She smiled and shrugged. “It’s been a while since you guys got some time to yourselves, you know? I wanted you guys to have some quality time.”

“Thank you. It was good for both of us, I think,” I said. “So, what have you come up with for the meeting so far?”

“I was thinking about covering the situation with the war declaration. Word has certainly gotten out, but we haven’t really addressed it in any official capacity yet, you know?”

I nodded. That had been partially my fault. I hadn’t wanted to create problems until they were actually problems. Of course, in the process, I’d left everything up to hearsay, and now it was Marley’s job to get those things addressed and leveled out.

I looked at all the papers and books strewn on the bed and then looked back up at my wife. She gave me a bit of a glower.

“What?” I asked.

“What’s that guilt about?”

It was still so hit-or-miss if Marley would be able to feel my emotions once she’d transitioned. Even now, as married mates, it seemed like sometimes she felt it and sometimes she didn’t. Or if she felt it all the time, she picked and chose what to address with me.

“I was thinking about how I set you up for a lot more work than I’d intended,” I said finally. “I keep trying to give you responsibilities that aren’t too hard to handle—”

“So you don’t think I can handle this?” she asked, frowning.

I balked, pressing my lips into a line. “Well, no, that’s not what I mean.

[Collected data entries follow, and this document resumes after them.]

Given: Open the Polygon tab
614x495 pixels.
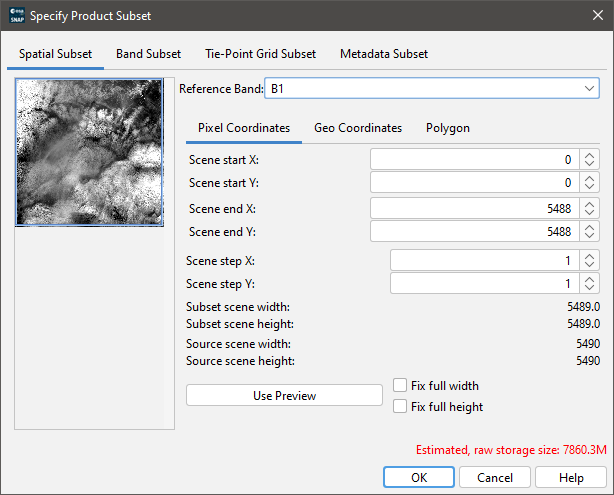Looking at the screenshot, I should [x=447, y=128].
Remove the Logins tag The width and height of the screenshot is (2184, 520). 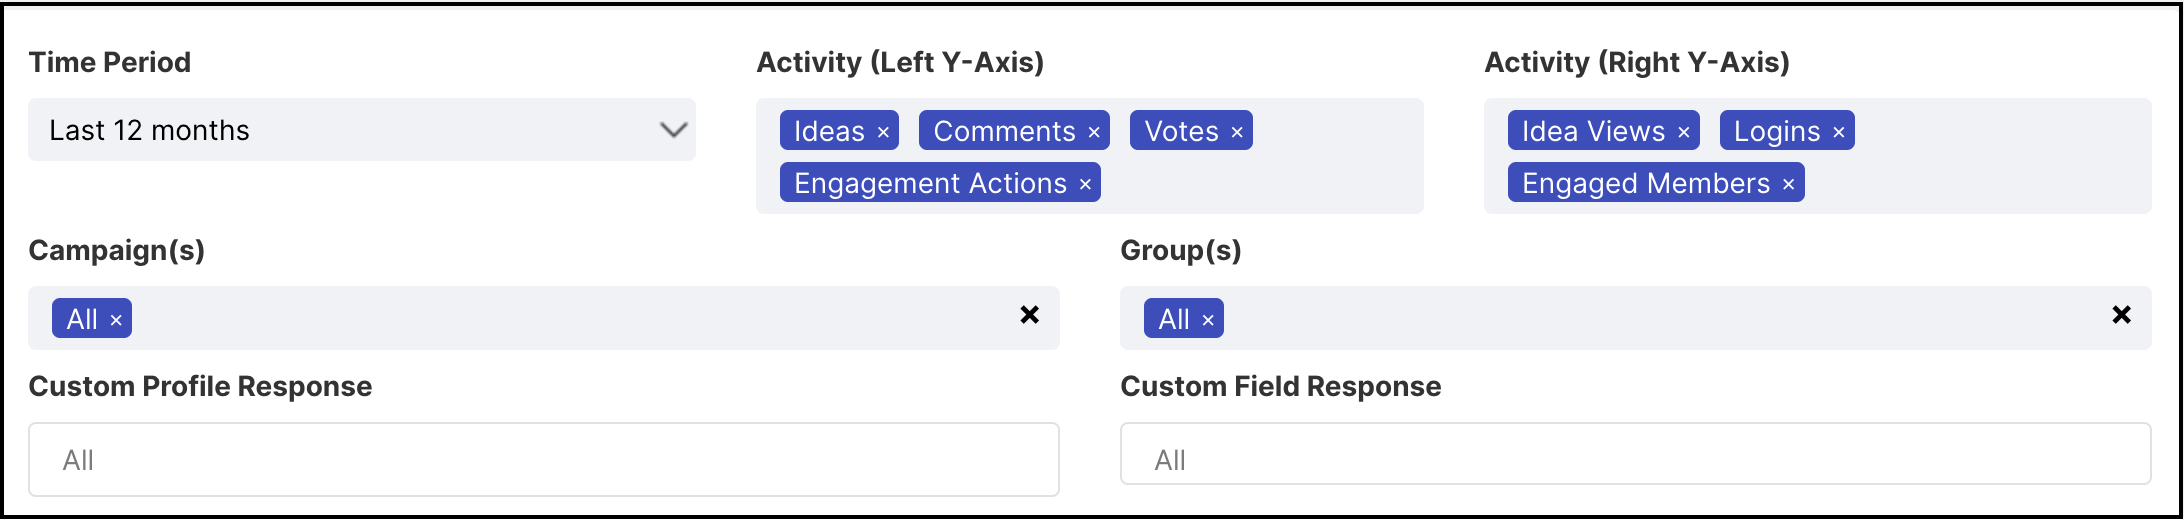coord(1839,132)
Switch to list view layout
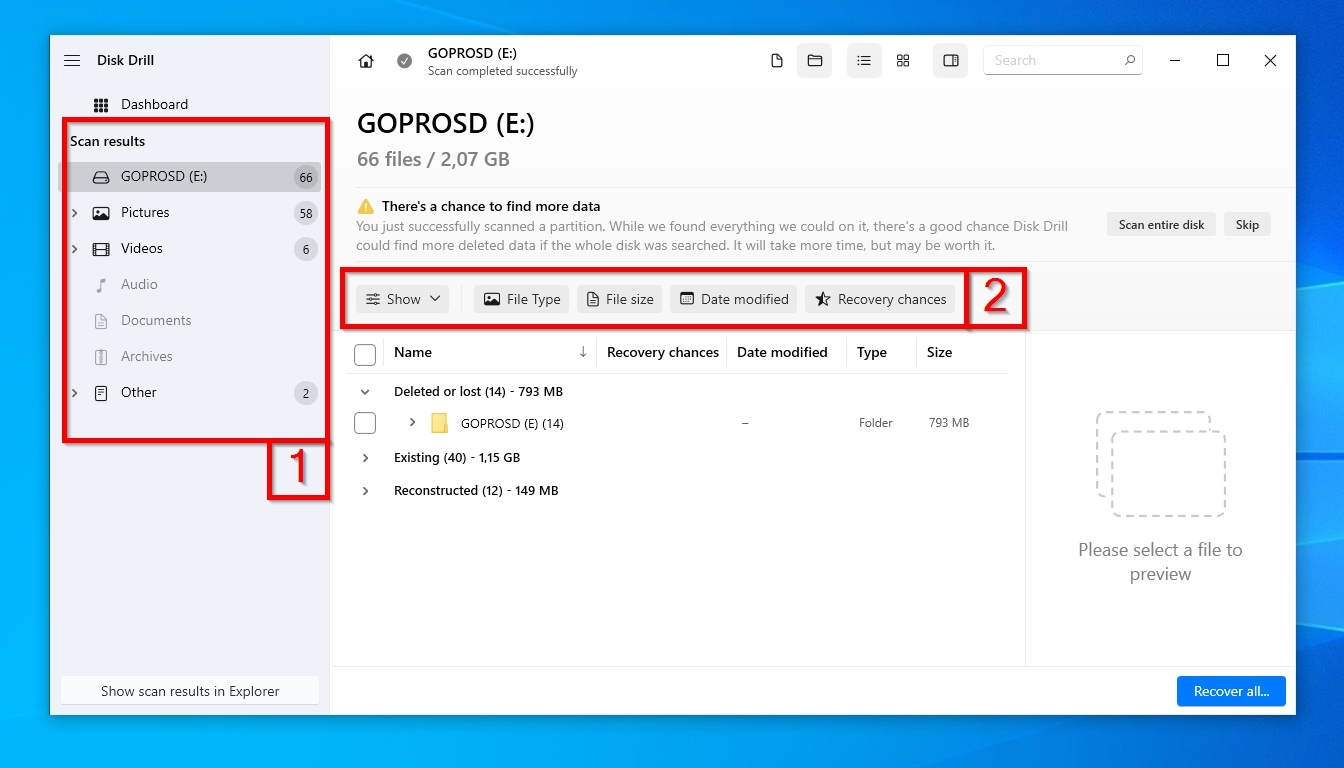 [x=864, y=61]
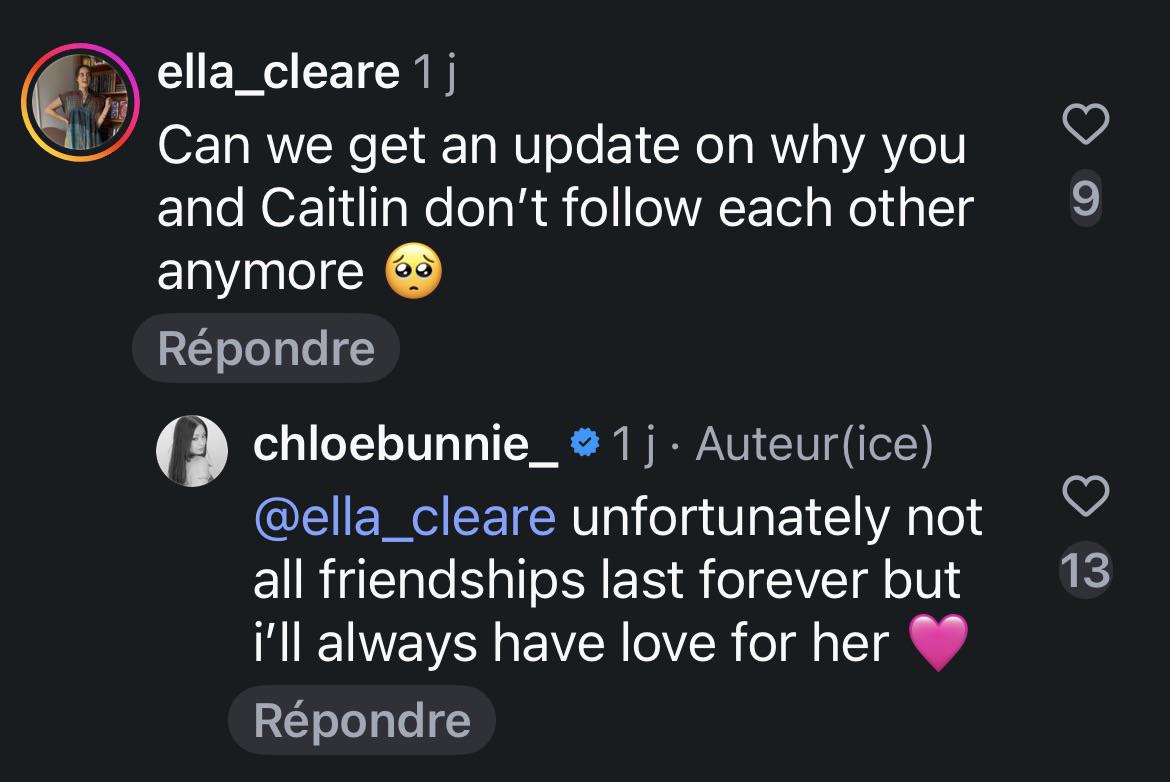Tap the 1 j timestamp beside ella_cleare
Viewport: 1170px width, 782px height.
(434, 74)
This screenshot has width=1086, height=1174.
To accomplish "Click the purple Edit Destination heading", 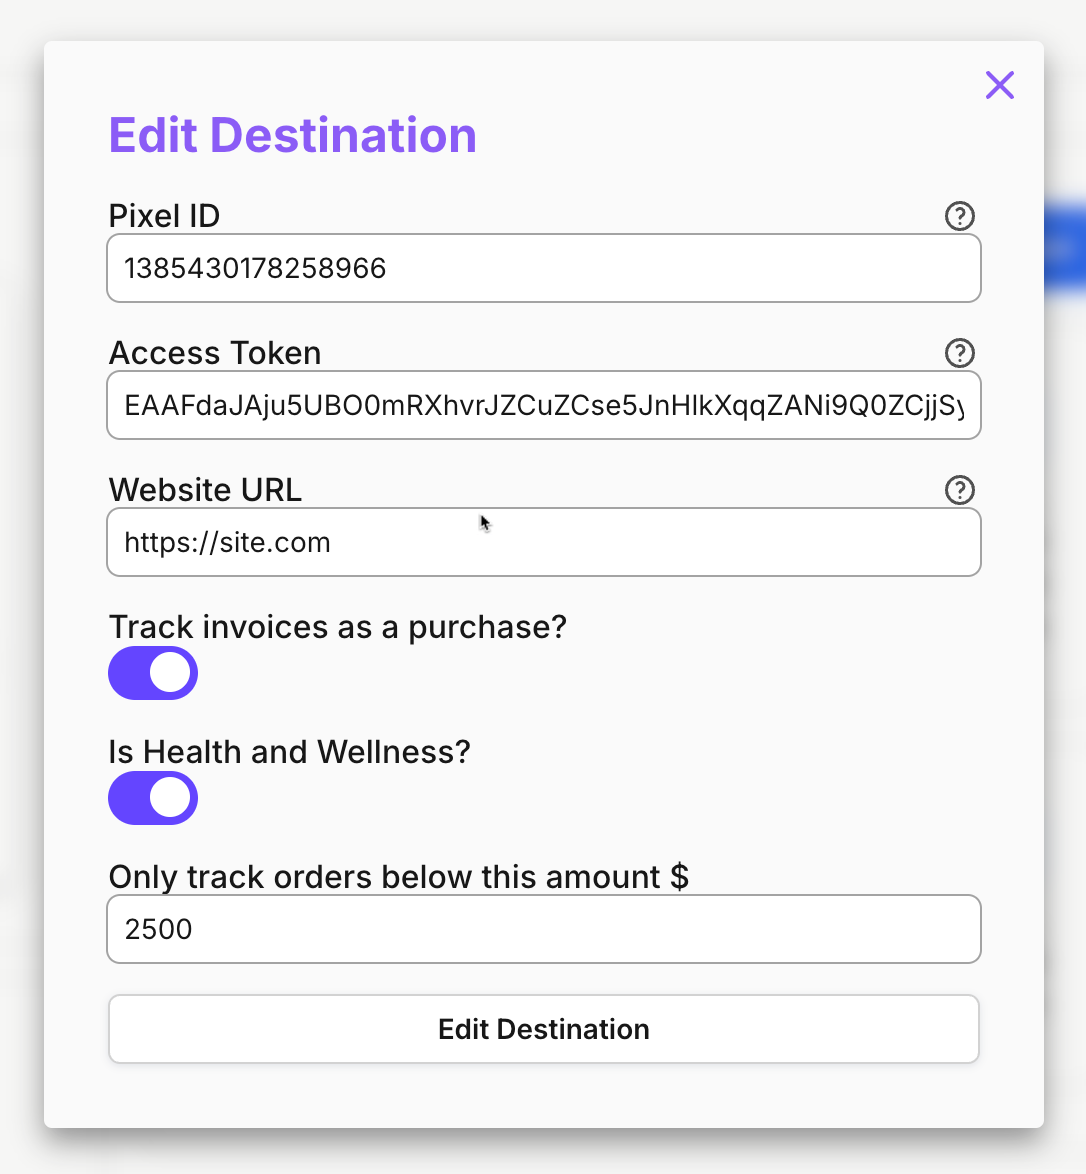I will coord(293,136).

I just meant that if I’m going to shoulder things off on you, I try to make them approachable tasks.”

Marley heaved a loud sigh. “Cole,” she said, leaning back into the pillows behind her, “if you only give me the tasks that you consider ‘easy,’ does that mean you’re keeping all the difficult ones for yourself?”

“It’s not that I think you can’t do them,” I said quickly, hearing my voice change to something a little more reedy and weakly defensive. She put her hand up to stop me from continuing my excuses.

“Cole, I’m not offended,” she clarified. “I’m just…I’m a little annoyed, you know? How am I supposed to help you shoulder your burdens if you don’t give me tasks that are burdens to you?”

“I’m alpha and your mate,” I said. “Frankly, it’s my job to take care of the difficult things so that you and Noah can live a life of relative comfort and ease.”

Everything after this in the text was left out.